His hatred of Cameron Murphy had helped him survive nearly nine months of solitary confinement in the Dungeon, and his thirst for revenge had kept his rage in check when he’d been placed back into the general population of the prison.
He’d kept his nose clean all these years because he had a plan, and for that, he needed his friends, contacts with the outside world. He needed money for bribes and favors he could call in. He needed all the help he could muster in order to accomplish what had never been done before: escape from the Fortress.
And thanks to a generous benefactor with an ambitious agenda, the moment was finally at hand.
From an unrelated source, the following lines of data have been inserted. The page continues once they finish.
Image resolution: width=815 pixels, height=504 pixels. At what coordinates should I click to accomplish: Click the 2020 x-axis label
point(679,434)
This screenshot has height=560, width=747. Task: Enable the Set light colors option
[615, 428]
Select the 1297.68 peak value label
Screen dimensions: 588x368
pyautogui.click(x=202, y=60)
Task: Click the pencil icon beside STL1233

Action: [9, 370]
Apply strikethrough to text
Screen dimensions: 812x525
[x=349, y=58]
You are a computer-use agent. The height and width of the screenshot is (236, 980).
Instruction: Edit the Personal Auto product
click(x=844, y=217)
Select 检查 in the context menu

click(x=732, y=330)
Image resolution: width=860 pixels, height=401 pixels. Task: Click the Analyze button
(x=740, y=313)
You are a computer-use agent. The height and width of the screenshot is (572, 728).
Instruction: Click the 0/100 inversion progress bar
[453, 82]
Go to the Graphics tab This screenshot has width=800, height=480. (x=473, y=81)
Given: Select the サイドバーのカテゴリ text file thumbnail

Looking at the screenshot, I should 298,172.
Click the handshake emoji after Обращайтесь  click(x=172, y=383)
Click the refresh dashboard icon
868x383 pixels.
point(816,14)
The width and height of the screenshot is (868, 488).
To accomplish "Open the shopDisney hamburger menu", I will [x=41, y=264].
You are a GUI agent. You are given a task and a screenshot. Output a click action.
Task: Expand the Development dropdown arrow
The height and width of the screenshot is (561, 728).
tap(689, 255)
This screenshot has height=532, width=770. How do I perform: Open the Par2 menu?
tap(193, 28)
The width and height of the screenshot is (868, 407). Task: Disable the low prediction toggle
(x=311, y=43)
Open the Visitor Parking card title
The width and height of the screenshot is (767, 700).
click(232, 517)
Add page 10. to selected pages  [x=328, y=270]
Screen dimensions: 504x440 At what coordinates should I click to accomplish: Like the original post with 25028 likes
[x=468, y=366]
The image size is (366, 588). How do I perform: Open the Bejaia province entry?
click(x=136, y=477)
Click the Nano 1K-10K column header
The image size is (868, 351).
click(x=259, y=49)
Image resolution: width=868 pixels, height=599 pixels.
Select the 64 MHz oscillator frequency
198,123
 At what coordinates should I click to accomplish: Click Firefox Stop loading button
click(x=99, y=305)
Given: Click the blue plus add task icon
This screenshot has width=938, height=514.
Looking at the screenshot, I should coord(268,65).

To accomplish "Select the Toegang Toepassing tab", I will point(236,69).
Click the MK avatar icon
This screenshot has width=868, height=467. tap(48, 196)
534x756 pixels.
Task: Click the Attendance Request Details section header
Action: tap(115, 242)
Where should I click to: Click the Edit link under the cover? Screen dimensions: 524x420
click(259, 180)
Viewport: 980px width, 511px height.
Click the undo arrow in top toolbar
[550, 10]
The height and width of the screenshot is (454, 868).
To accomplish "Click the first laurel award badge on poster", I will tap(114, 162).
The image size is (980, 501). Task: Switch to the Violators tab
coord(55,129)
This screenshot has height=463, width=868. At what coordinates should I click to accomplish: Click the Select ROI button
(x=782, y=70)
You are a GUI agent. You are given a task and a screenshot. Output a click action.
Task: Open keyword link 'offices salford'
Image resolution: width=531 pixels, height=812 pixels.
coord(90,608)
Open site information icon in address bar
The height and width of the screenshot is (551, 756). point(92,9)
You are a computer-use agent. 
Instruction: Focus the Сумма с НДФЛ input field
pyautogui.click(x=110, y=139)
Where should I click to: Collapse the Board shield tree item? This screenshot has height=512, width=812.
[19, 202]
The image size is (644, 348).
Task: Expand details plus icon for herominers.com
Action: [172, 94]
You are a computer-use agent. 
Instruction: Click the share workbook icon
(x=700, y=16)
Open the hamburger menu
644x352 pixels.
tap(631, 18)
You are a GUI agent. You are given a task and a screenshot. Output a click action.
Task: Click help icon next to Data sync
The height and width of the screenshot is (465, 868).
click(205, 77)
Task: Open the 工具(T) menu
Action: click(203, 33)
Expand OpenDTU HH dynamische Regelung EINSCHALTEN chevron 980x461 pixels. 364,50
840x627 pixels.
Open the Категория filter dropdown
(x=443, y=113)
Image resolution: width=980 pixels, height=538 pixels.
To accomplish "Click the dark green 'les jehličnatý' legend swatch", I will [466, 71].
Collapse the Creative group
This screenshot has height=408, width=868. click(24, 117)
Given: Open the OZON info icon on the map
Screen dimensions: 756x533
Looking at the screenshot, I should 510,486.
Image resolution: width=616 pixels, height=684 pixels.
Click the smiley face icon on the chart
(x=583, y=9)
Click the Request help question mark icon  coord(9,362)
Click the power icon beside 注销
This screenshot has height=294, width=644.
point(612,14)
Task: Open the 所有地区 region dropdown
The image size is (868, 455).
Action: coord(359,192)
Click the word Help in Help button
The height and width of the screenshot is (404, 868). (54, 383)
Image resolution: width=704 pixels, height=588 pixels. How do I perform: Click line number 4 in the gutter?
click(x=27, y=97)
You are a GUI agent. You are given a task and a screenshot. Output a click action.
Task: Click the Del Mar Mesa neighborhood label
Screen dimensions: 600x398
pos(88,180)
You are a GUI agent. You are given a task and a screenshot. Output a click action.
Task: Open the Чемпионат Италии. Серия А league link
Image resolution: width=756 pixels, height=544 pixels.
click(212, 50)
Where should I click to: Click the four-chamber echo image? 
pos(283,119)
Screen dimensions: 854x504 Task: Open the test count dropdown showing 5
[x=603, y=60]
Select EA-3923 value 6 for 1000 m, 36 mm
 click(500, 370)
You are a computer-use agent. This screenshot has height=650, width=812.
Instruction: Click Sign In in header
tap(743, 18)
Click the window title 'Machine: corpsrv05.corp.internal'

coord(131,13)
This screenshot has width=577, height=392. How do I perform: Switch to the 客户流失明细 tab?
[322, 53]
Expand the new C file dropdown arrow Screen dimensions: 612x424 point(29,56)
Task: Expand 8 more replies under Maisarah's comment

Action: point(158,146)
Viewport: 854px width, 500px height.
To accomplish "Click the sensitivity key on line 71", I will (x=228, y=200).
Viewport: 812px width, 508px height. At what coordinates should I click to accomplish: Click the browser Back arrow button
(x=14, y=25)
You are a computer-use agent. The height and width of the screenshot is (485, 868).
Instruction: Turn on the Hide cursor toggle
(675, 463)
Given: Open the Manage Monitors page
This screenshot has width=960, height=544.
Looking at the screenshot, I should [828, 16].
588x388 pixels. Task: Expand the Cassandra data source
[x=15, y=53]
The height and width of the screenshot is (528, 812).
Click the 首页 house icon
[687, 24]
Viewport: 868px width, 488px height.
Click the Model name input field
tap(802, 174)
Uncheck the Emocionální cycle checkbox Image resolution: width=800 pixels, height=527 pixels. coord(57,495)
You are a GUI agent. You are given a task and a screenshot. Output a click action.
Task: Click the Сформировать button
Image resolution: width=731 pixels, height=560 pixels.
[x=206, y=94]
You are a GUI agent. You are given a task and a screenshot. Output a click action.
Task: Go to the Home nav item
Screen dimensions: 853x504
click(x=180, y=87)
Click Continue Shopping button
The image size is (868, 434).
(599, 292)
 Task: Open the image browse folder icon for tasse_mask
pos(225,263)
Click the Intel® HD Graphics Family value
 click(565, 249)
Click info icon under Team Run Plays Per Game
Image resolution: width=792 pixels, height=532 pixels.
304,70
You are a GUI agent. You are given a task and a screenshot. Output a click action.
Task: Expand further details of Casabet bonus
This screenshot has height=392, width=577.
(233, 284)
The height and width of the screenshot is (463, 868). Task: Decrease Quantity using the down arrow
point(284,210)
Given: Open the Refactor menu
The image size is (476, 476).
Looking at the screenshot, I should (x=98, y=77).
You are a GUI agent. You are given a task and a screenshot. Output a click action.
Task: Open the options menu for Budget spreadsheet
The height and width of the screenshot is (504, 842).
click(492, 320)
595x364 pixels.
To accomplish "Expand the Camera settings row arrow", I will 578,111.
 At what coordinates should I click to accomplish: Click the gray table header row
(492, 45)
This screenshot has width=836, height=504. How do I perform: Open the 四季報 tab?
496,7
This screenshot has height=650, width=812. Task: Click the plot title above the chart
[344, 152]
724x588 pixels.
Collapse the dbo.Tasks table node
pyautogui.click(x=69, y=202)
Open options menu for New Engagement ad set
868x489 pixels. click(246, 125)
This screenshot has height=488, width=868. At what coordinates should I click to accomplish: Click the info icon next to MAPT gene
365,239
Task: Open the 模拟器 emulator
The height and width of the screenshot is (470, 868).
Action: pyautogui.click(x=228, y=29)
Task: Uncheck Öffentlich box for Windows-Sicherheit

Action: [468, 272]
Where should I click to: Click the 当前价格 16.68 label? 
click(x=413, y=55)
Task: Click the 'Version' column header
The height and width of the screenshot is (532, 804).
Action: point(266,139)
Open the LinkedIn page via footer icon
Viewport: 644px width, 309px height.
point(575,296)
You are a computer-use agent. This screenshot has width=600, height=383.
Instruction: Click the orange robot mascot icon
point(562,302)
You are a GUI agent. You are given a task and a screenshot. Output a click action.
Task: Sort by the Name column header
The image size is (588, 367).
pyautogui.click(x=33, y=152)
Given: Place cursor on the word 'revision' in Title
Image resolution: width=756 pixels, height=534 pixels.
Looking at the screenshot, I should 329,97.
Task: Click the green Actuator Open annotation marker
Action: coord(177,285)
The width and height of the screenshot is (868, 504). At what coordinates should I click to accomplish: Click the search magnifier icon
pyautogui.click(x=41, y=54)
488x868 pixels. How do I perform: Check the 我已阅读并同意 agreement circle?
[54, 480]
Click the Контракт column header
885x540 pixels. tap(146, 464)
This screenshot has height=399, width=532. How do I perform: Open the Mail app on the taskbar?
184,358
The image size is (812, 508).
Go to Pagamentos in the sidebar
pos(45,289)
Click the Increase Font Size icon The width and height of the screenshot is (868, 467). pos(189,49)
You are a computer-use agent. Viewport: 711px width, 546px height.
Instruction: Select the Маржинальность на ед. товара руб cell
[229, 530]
Tonight, at lights out, he would instigate a riot, the likes of which the prison guards had never before seen. During the pandemonium, Fowler and his compatriots would be led off to the Dungeon, where they would lay low until the plan could be set in motion.
If all went well, they would soon be free men.
And Cameron Murphy would soon be a dead one.
God help anyone who got in the way.
“For the Cause!” Fowler whispered as adrenaline surged through his veins.